**Records for the task**

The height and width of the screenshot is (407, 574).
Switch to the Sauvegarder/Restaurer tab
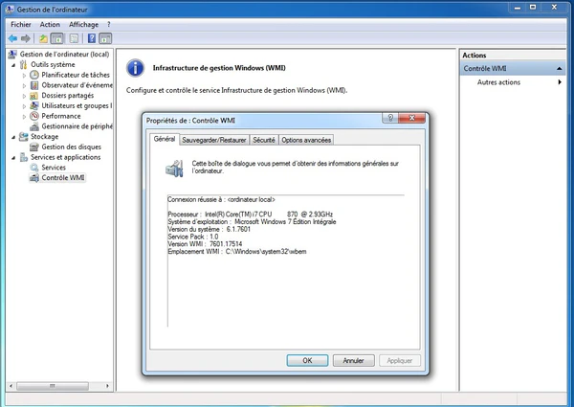pos(214,140)
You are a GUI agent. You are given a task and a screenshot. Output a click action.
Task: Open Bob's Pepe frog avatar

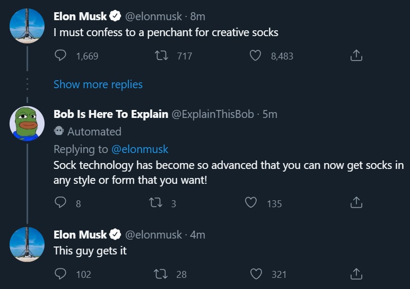click(27, 123)
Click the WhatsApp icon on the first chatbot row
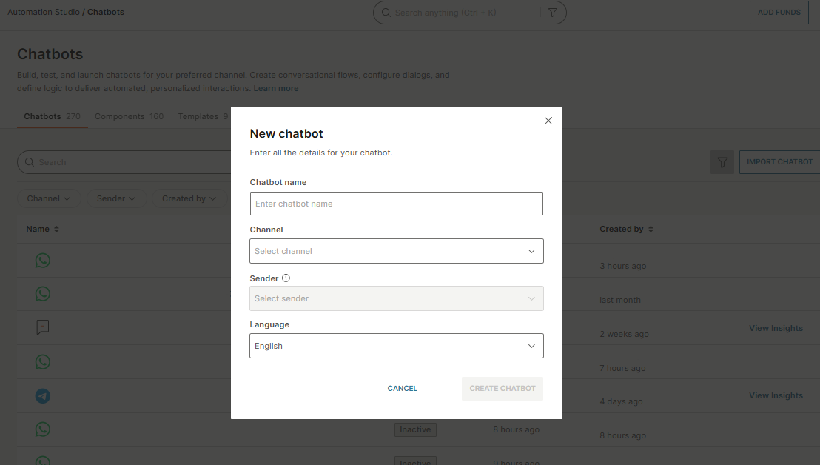Viewport: 820px width, 465px height. tap(42, 261)
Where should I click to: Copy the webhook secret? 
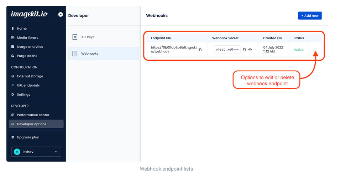244,50
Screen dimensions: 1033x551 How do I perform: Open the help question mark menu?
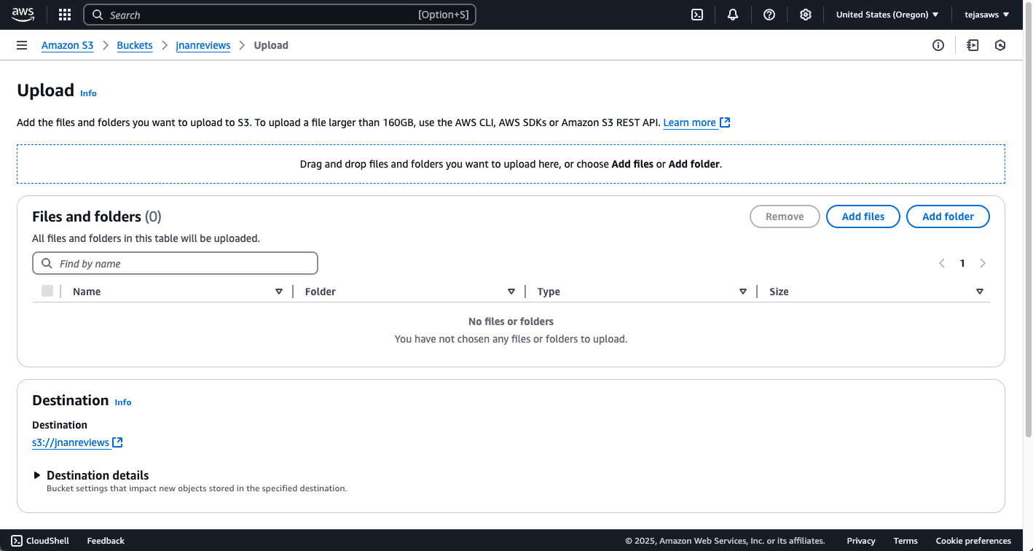pos(769,15)
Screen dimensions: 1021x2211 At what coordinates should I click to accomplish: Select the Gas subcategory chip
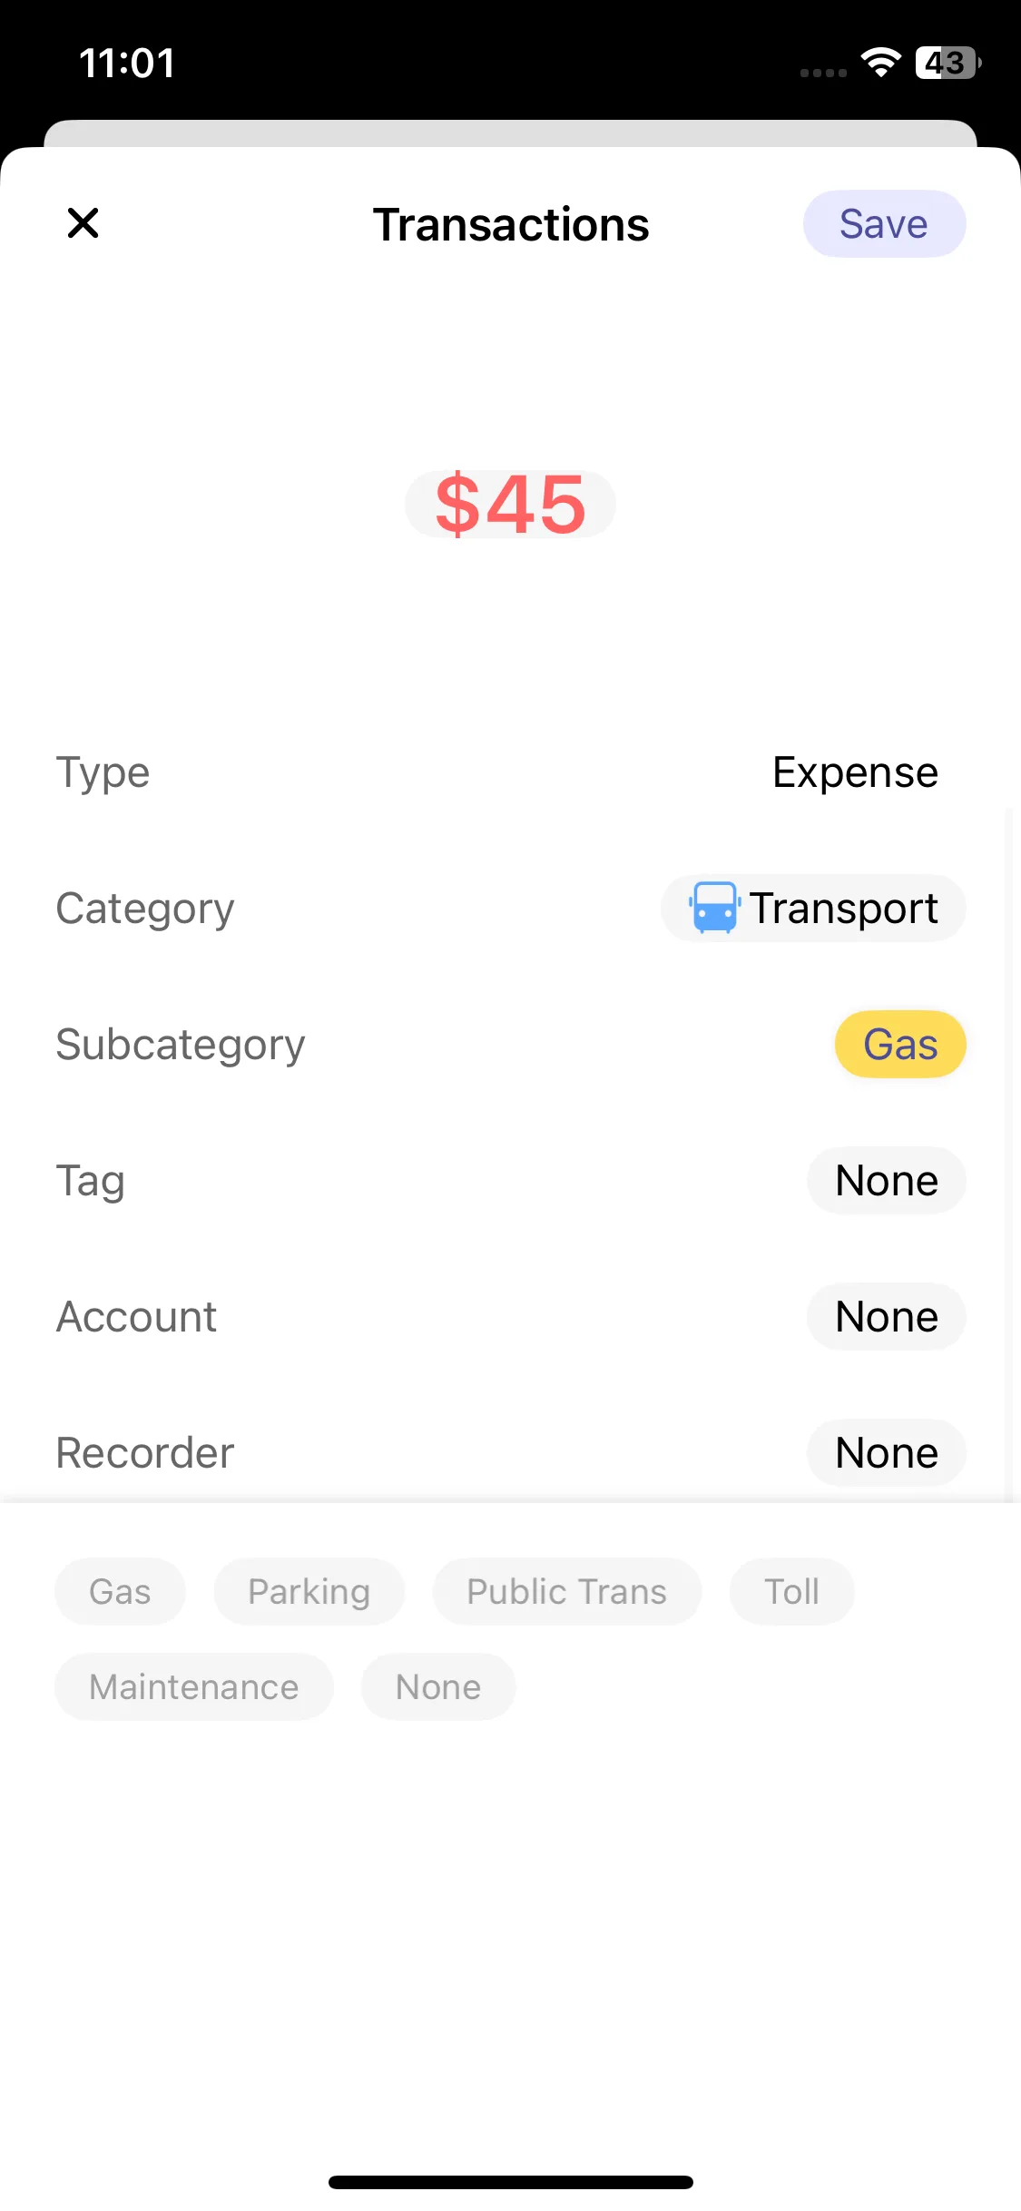click(120, 1592)
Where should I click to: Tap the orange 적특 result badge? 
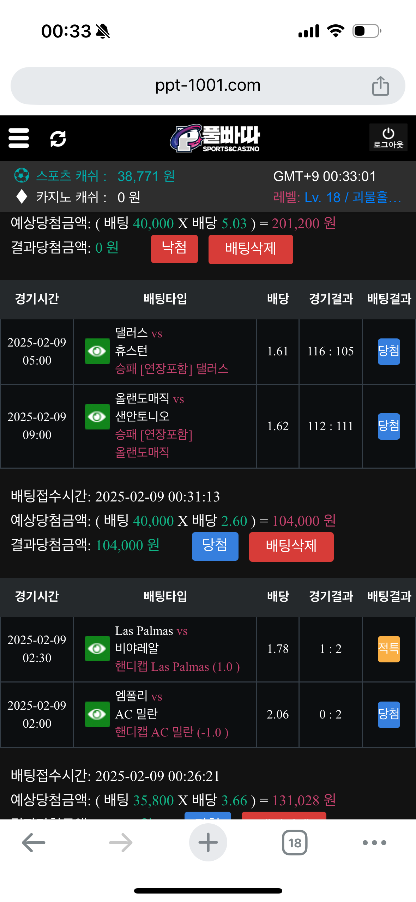pyautogui.click(x=389, y=649)
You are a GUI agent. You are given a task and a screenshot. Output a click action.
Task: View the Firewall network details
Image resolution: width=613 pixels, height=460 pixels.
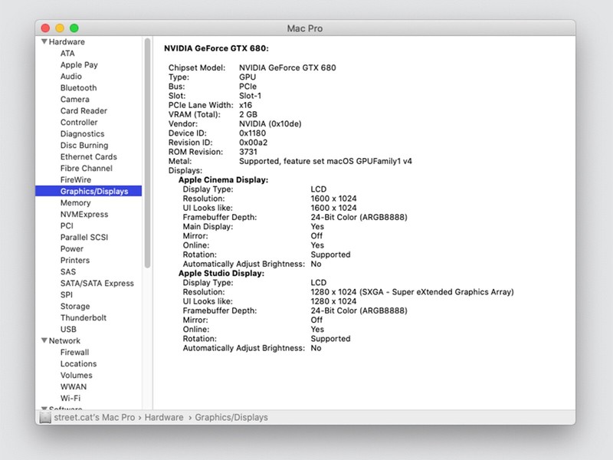pyautogui.click(x=74, y=353)
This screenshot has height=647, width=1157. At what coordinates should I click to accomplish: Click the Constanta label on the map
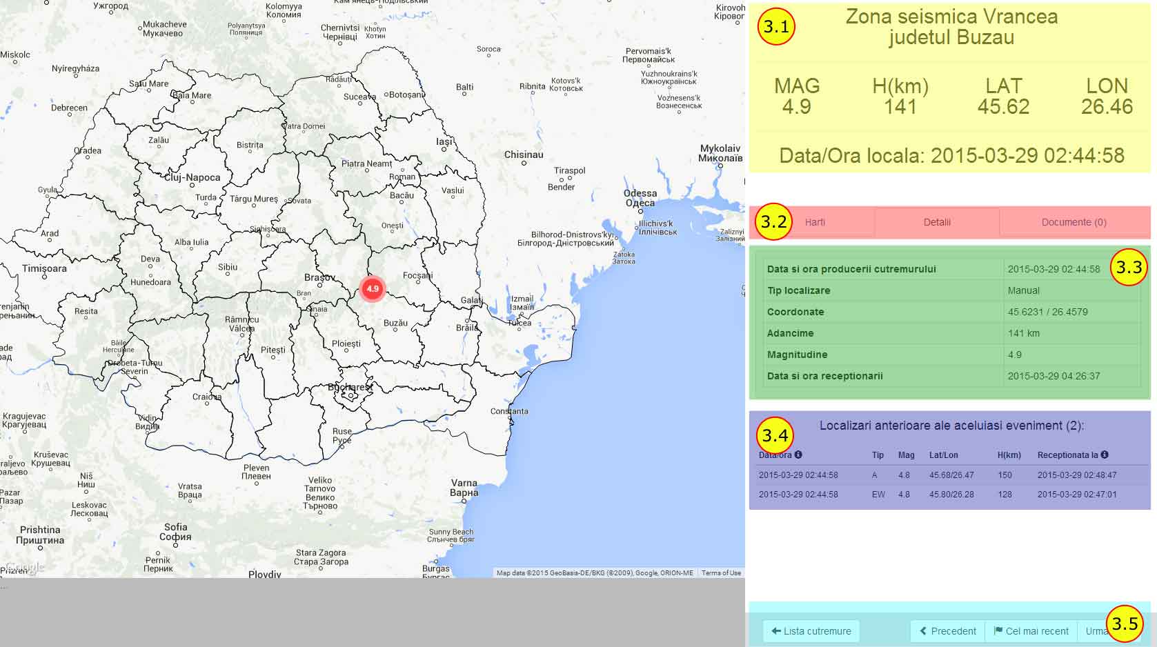click(x=509, y=411)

**Task details**
Set down the records above exactly, leaving out pictures.

**Output for this exercise**
The height and width of the screenshot is (407, 574).
Switch to the Sauvegarder/Restaurer tab
pos(214,140)
You are a GUI agent. You are given a task and a screenshot. Output a click action.
Task: Open Bob's Pepe frog avatar

click(27, 123)
Click the WhatsApp icon on the first chatbot row
Viewport: 820px width, 465px height. tap(42, 261)
Where should I click to: Copy the webhook secret? 
244,50
Screen dimensions: 1033x551 How do I perform: Open the help question mark menu?
pos(769,15)
Screen dimensions: 1021x2211 At what coordinates should I click to accomplish: Select the Gas subcategory chip
click(120, 1592)
Where should I click to: Tap the orange 적특 result badge? 
pyautogui.click(x=389, y=649)
You are a GUI agent. You are given a task and a screenshot. Output a click action.
Task: View the Firewall network details
Image resolution: width=613 pixels, height=460 pixels.
pyautogui.click(x=74, y=353)
This screenshot has height=647, width=1157. At what coordinates should I click to accomplish: Click the Constanta label on the map
click(x=509, y=411)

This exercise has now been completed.